Nature’s Pest Management Tool Kit: Win/Win For Gardener & Environment

Nature’s Pest Management Tool Kit: Win/Win For Gardener & Environment

About This Class

What You Will Learn

  • Pest management practices to implement in your garden that have positive impacts on the environment
  • The link between your garden and its local environment
  • How to make more informed pest management choices


This is the second in a series of Training Forums offered by Sustainable Gardening Australia (SGA) focusing on how gardeners can benefit the environment surrounding their gardens.

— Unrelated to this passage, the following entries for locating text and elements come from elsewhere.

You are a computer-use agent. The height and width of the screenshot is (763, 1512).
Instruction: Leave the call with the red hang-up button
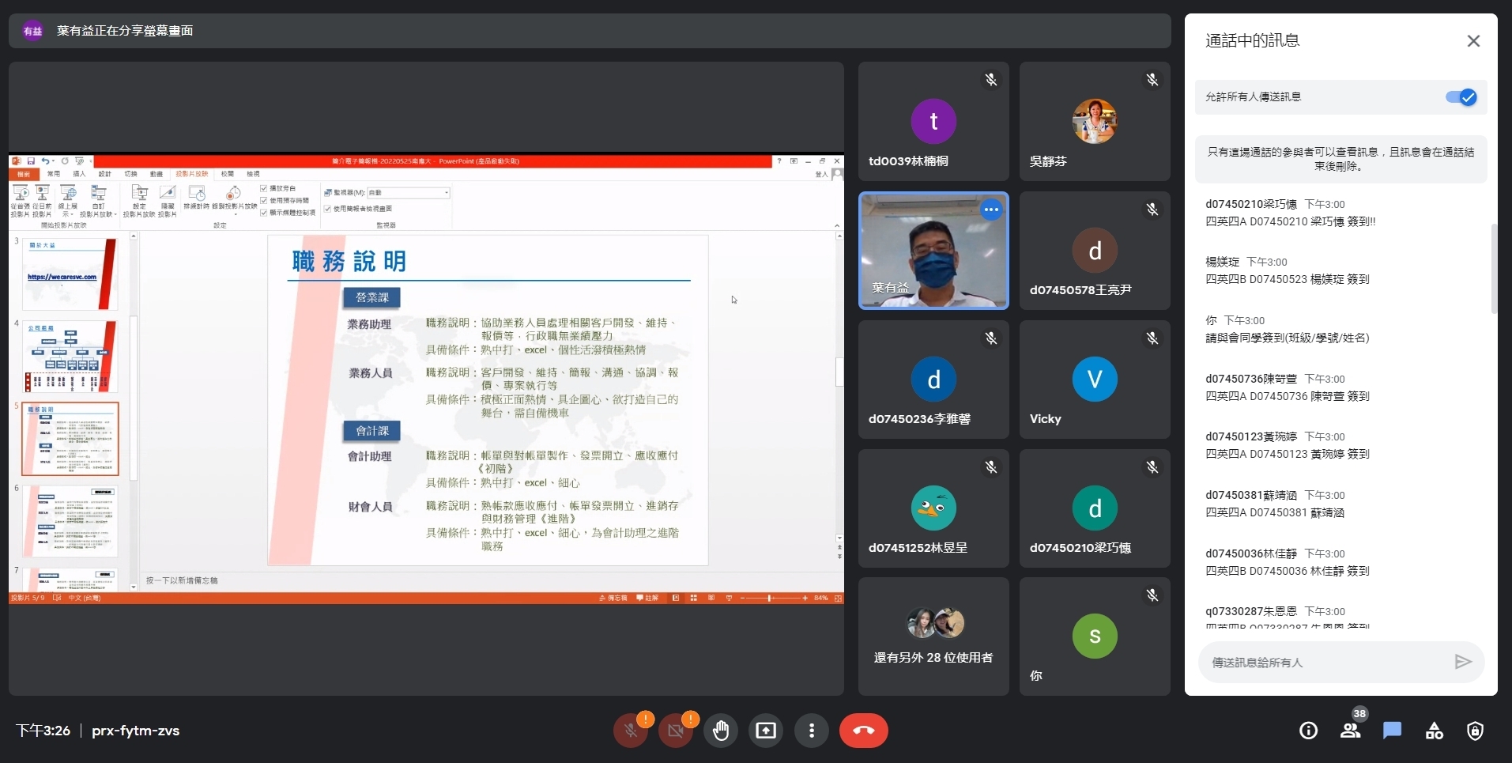coord(863,731)
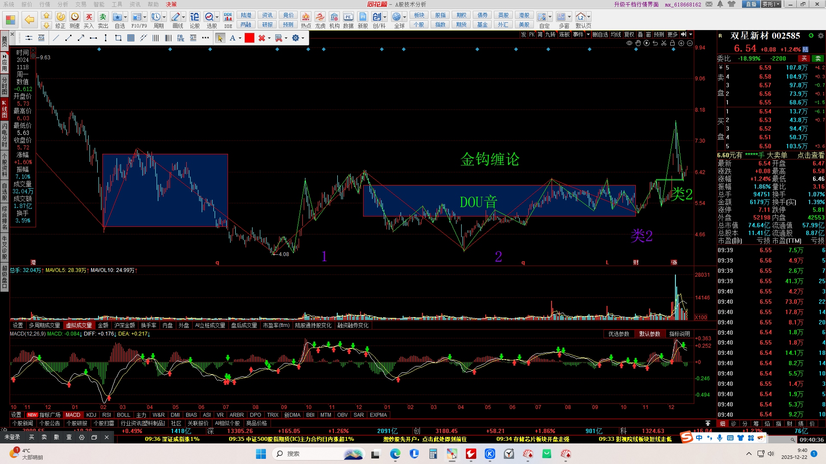
Task: Open the text tool A dropdown arrow
Action: 240,38
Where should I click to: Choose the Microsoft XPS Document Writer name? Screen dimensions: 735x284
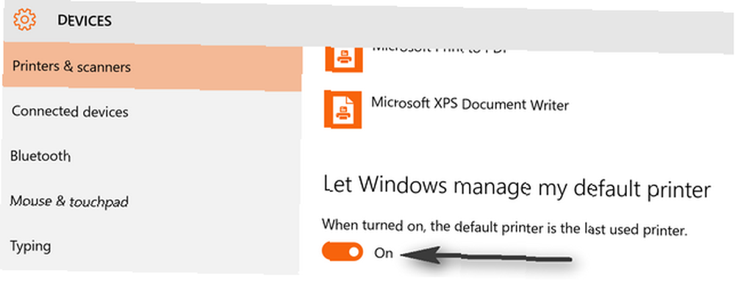tap(470, 103)
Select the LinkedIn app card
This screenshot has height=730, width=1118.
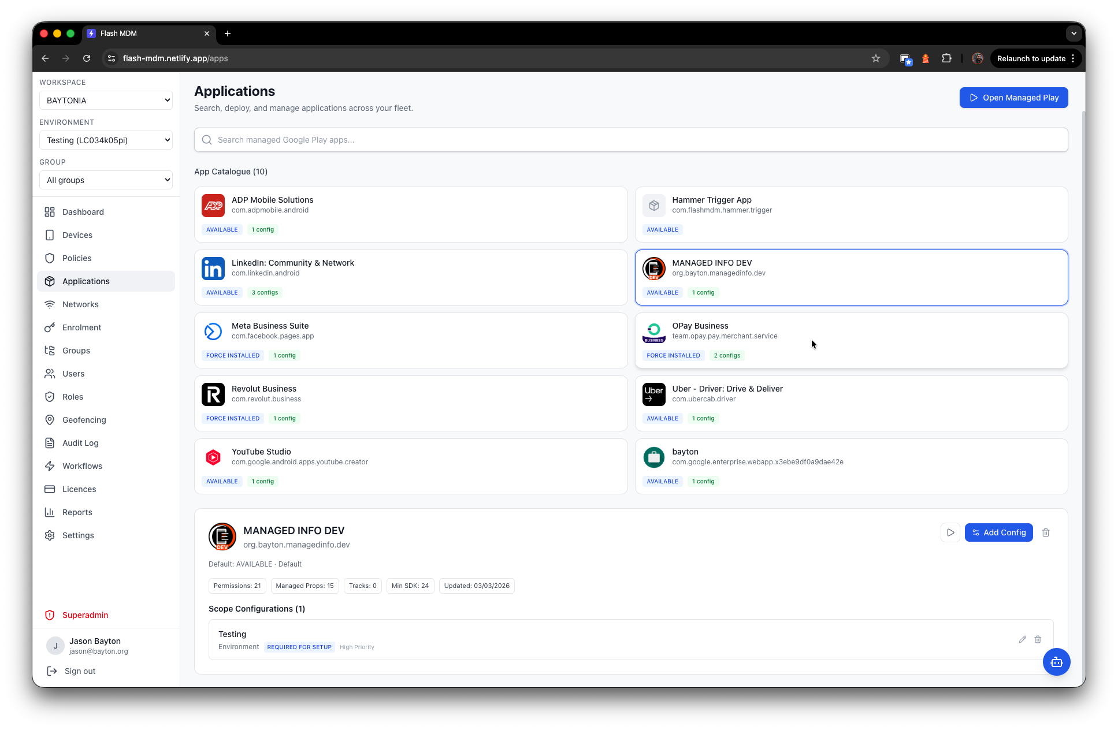coord(410,277)
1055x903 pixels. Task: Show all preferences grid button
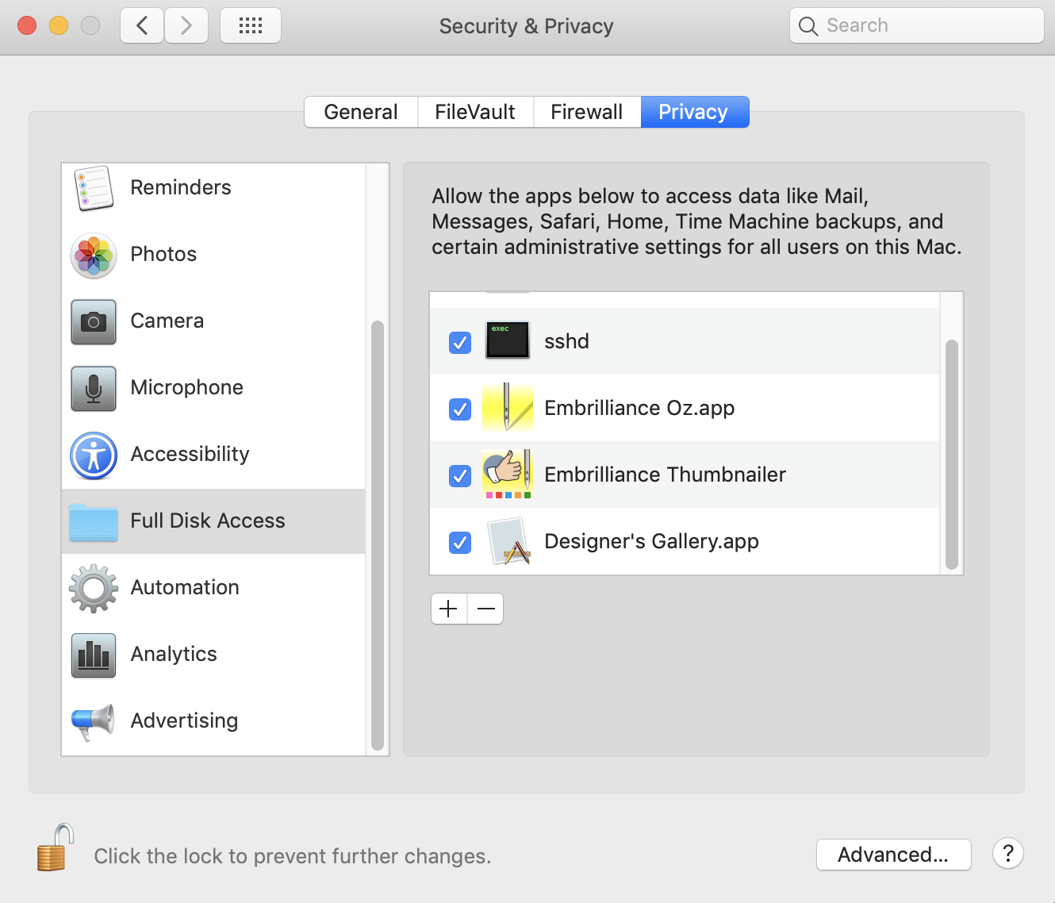(251, 26)
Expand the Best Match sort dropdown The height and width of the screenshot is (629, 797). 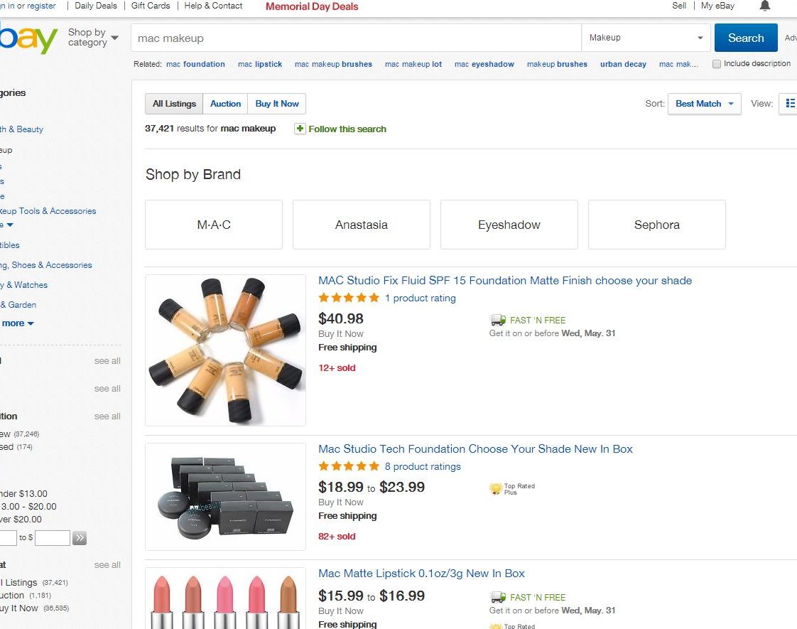(704, 104)
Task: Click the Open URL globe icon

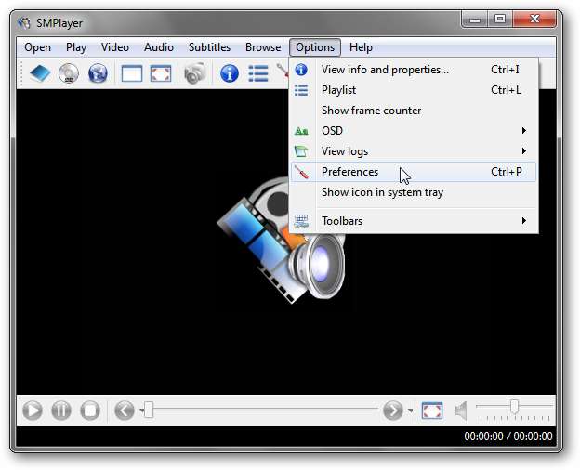Action: click(98, 73)
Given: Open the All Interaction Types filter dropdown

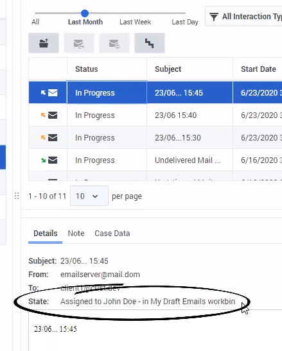Looking at the screenshot, I should tap(243, 16).
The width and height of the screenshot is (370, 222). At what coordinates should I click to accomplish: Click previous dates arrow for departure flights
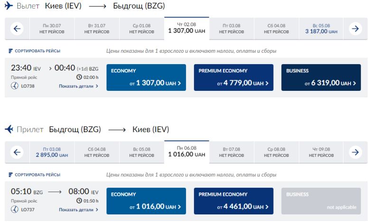pos(17,29)
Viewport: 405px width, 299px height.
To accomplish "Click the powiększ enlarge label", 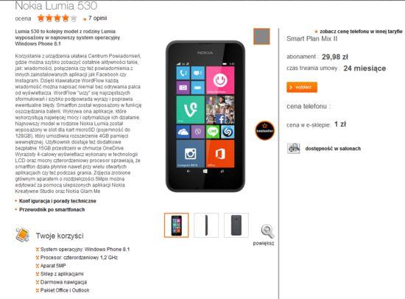I will [x=264, y=243].
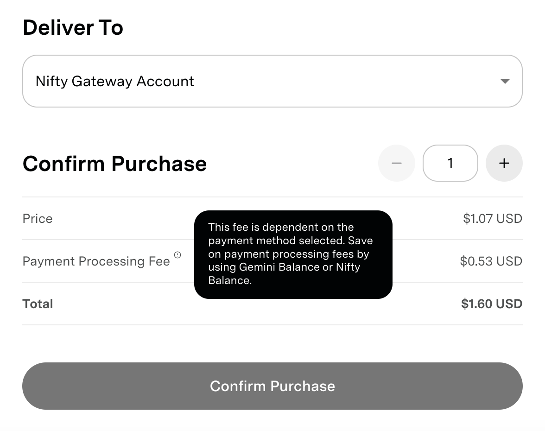Decrease quantity with the minus button

pos(396,163)
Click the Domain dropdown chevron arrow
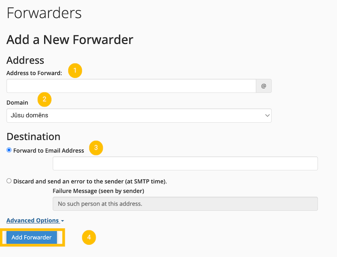337x257 pixels. [267, 115]
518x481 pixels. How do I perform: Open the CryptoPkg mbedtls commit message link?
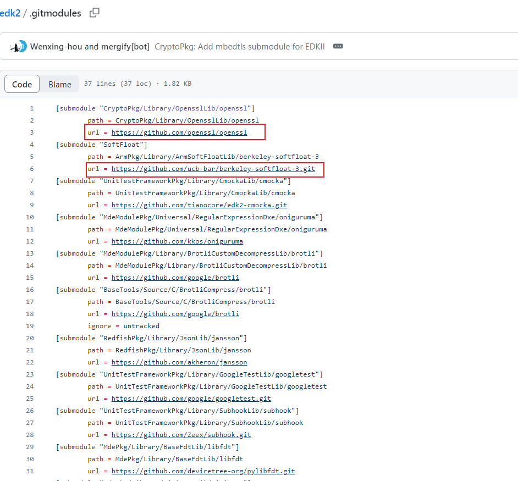pos(239,47)
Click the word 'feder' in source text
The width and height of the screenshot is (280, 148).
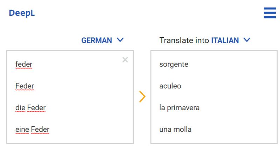click(x=24, y=64)
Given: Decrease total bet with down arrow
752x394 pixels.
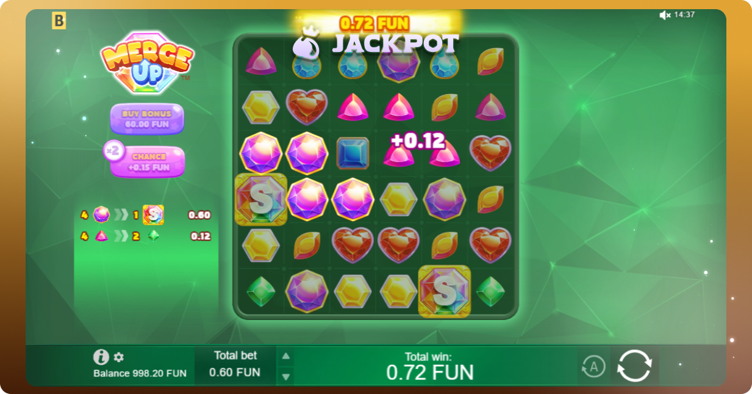Looking at the screenshot, I should (x=285, y=376).
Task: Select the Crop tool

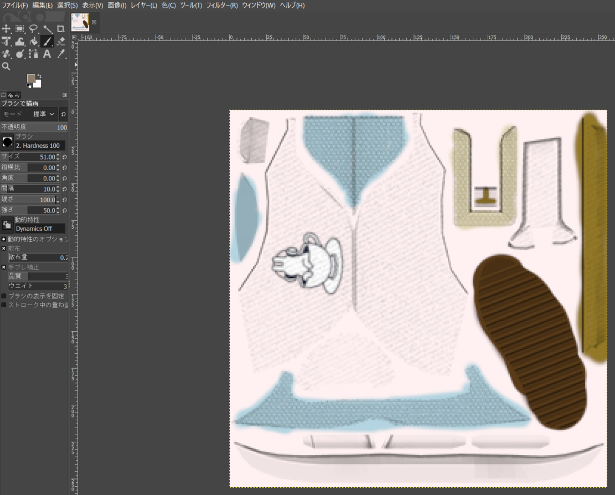Action: (x=61, y=28)
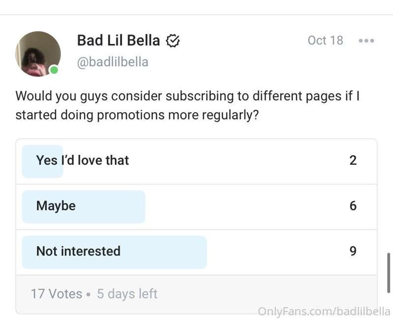Click the page scrollbar thumb on the right
Screen dimensions: 393x321
tap(389, 273)
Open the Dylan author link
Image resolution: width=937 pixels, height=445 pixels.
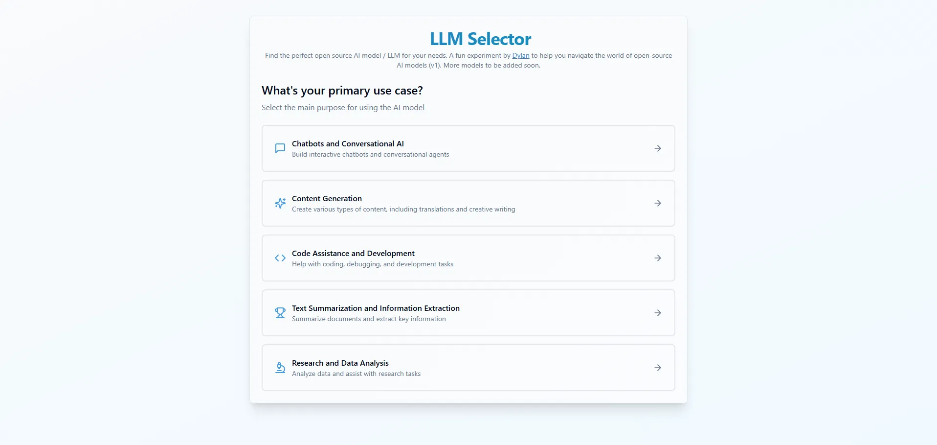pos(520,56)
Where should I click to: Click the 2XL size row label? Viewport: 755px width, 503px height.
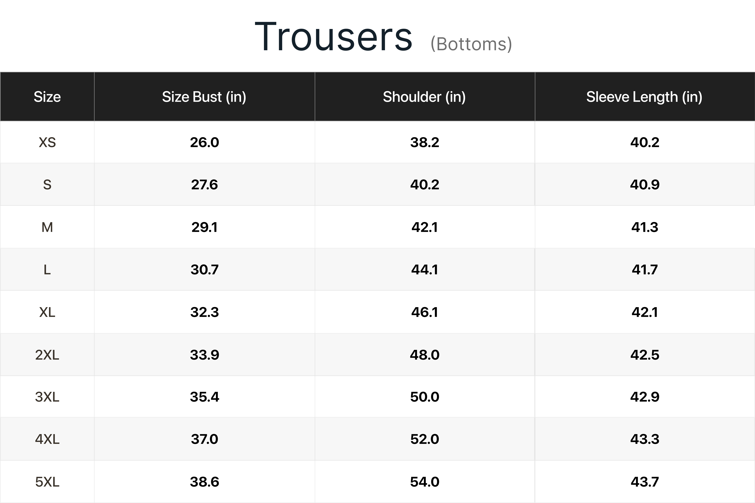tap(47, 355)
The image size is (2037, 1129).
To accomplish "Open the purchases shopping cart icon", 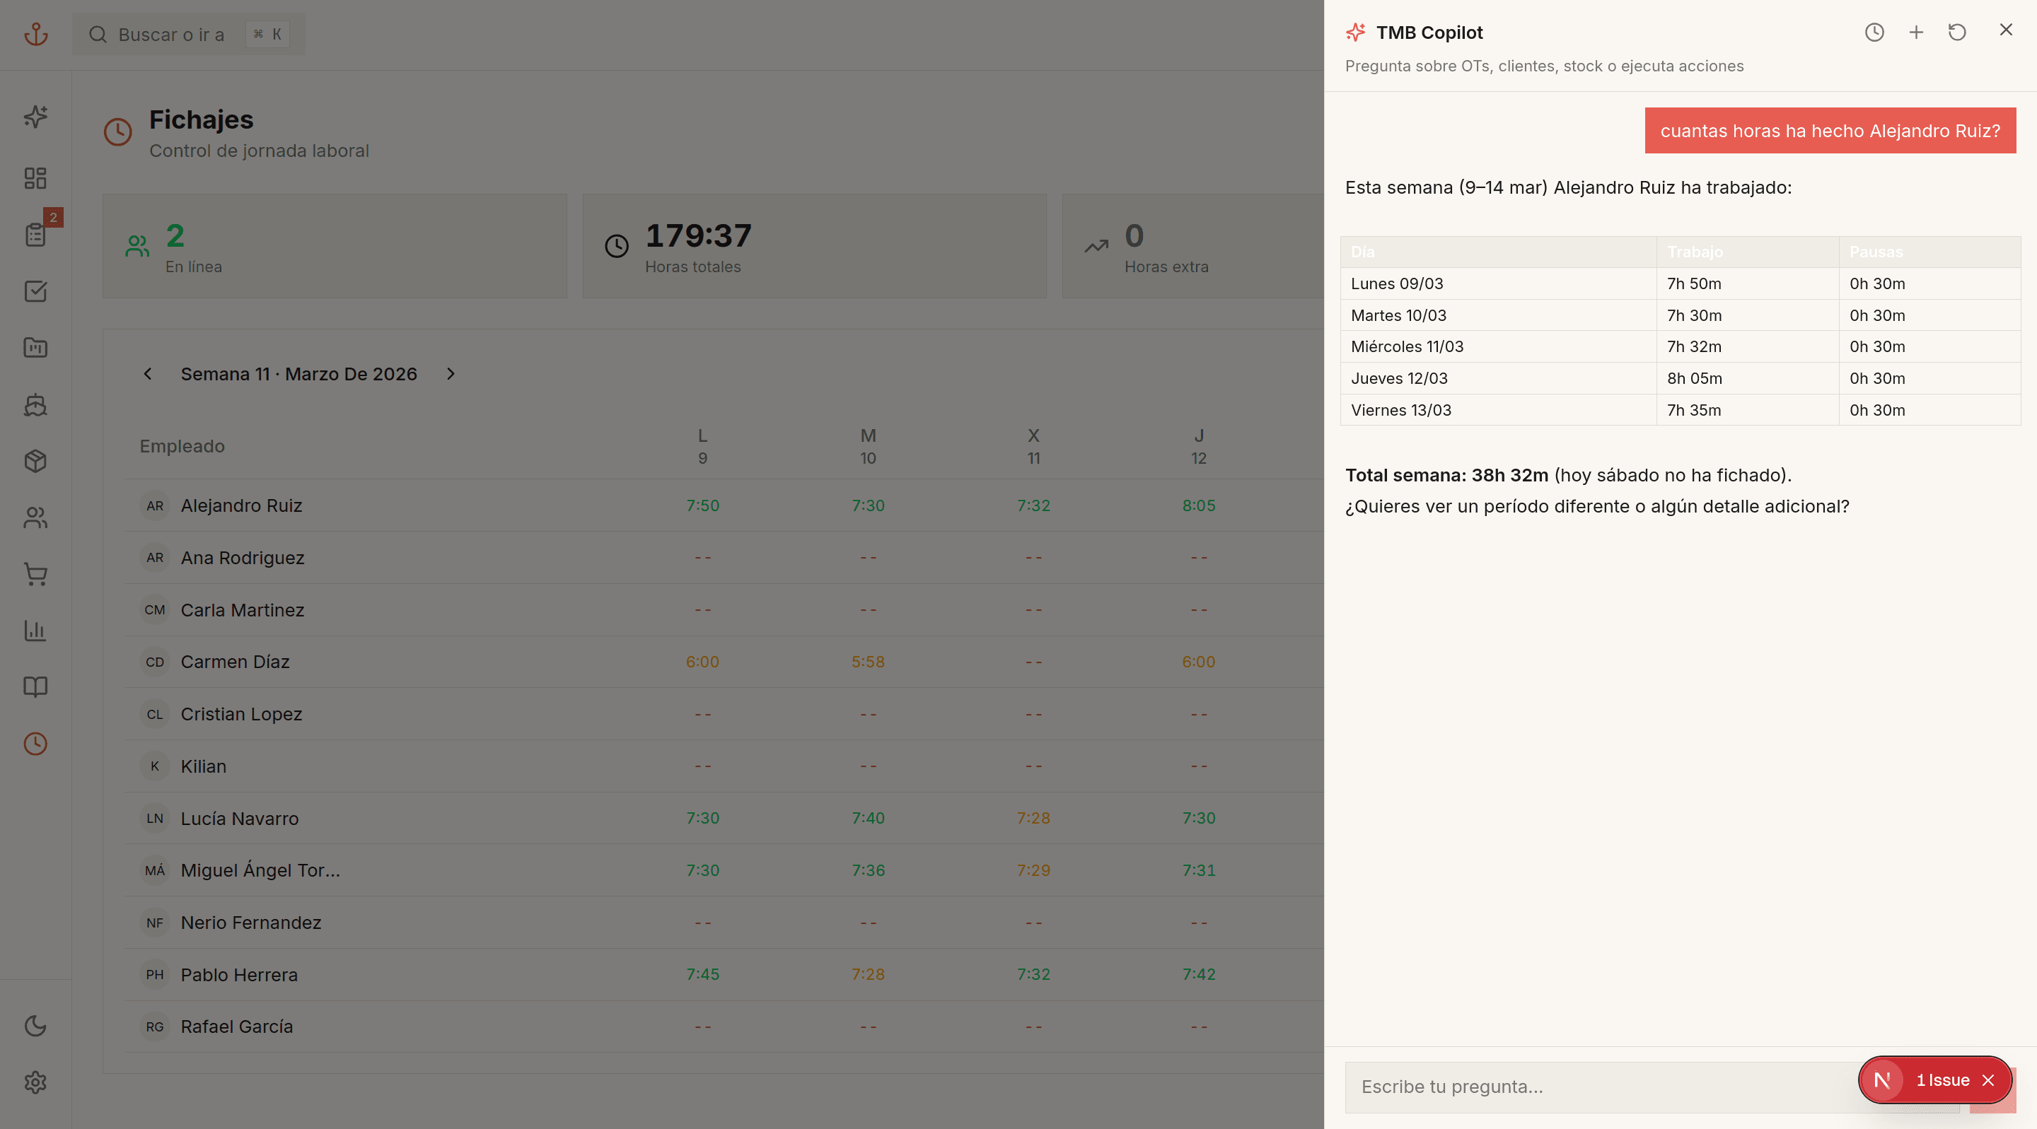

A garden is not an island. All gardens are integrally linked with their surrounding environments and the local flora and fauna species they host. The design of our gardening spaces, the green infrastructure they contain and our ongoing gardening practices critically affect life within the environment.

Join in a discussion on how a gardener’s pest management choices affect the surrounding flora and fauna. Learn about pest management approaches that work with natures’ resources and  strengthen the balance within the ecosystem whilst avoiding chemical pollution in your back yard.


  • Denis Crawford - Author of  recently published book 'Garden Pests, Diseases & Good Bugs: The Ultimate Illustrated Guide for Australian Gardeners. A regular contributor to Gardening Australia magazine and Hort Journal Australia and writer of the blog
  • Angelica Cameron - Entomologist, IPM Technologies
  • Angelo Eliades - Presenter, trainer and writer in the areas of sustainable gardening and permaculture. Runs Deep Green Permaculture

Post Forum Summary:

Nature has developed subtle but effective pest management strategies. A gardener can use these methods by observing and encouraging nature to create a balance of pests and predator. Whilst the use of chemicals may sometimes be required, they should be a last line of attack as most (even organic / home brew recipes) are broad-spectrum and don’t differentiate between killing pests or beneficial insects. They often destroy any chance of developing a balanced system of insects in the garden.

A diversity of herbs and flowers as companion plants can create habitat and food supplies for beneficial insects, repel pests, suppress diseases, provide decoys and mask the shapes and scents of our prized plants, thereby protecting them. Providing habitat and food sources for insects allows a more balanced and diverse insect population to thrive. This includes predatory insects that can manage small outbreaks of garden pests before they get out of control.

Key Messages

  • Use companion plants
  • Encourage beneficial insects by providing habitat and food
  • Before using any chemicals for pest management, ask whether they are really needed and is the damage only cosmetic
  • Consider the unintended impacts of using chemicals on beneficial insects.